Categories
Tools Writing

Using MultiMarkdown and GNU Make to generate HTML

In a previous post, I said I was going to start talking about how I do my writing and how I generate html, pdf's, and e-pub files. For me, it all starts with the html and MultiMarkdown is the tool I use to turn Markdown into html. From that html, I generate the other final formats.

The MultiMarkdown website does a good job at describing what the tool does. Here is an excerpt:

Writing with MultiMarkdown allows you to separate the content and structure of your document from the formatting. You focus on the actual writing, without having to worry about making the styles of your chapter headers match, or ensuring the proper spacing between paragraphs. And with a little forethought, a single plain text document can easily be converted into multiple output formats without having to rewrite the entire thing or format it by hand. Even better, you don’t have to write in “computer-ese” to create well formatted HTML or LaTeX commands. You just write, MultiMarkdown takes care of the rest.

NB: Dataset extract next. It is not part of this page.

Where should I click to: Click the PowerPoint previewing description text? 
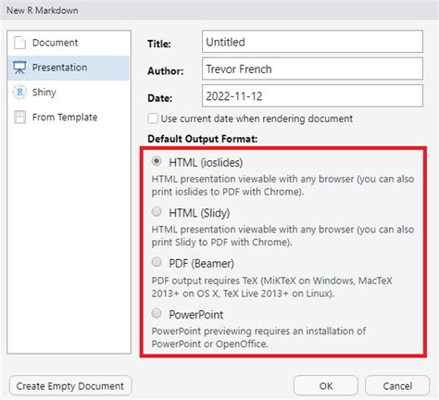click(x=258, y=337)
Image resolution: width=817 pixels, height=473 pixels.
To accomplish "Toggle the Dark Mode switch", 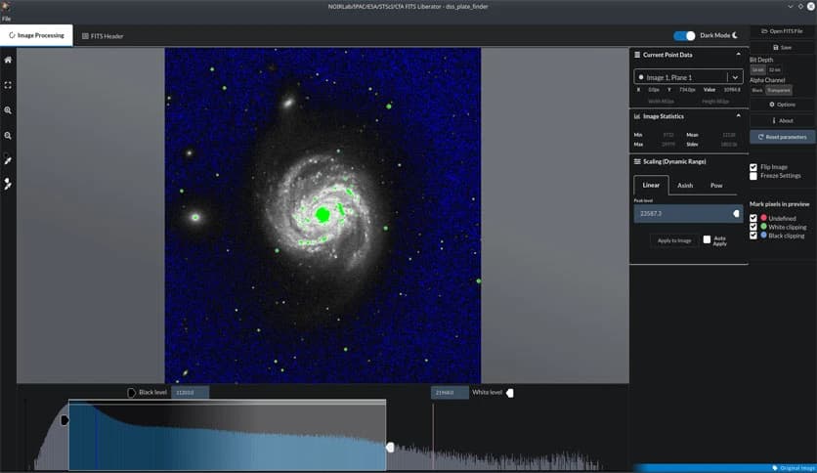I will [684, 36].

I diverge from MultiMarkdown's full feature set because I do not use it to generate pdf's or e-pub formats. I only use it to generate html. The main reason for this is I could not figure out how to get LaTeX to work! When I installed LaTeX on my Mac by way of  MacTeX, I constantly got errors when I tried to generate LaTeX documents. I am sure I could figure it out eventually, but I didn't want to. Not really. In my head, I knew CSS real well and I know I could make the html look exactly the way I wanted. Using MultiMarkdown meant  that the html would not look like the pdf, it would look like the default LaTeX styles that come with MultiMarkdown. These styles are nice, but they're not what I want and I didn't want to learn LaTeX to figure it all out. So, my goal was to generate html and from that I would generate the other formats.

Using Make

Now that my goal was to use MultiMarkdown to generate html, I wanted to use GNU Make to automatically build html when Markdown files change. The simplest way to do this is to author a very simple Makefile:

[code]

%.html: %.md
multimarkdown -o $@ $<

[/code]

The $@ represents the output filename and the $< represents the input file in Make parlance. This rule says that any X.html file depends on a file named X.md and the way to create it is multimarkdown -o $@ $<.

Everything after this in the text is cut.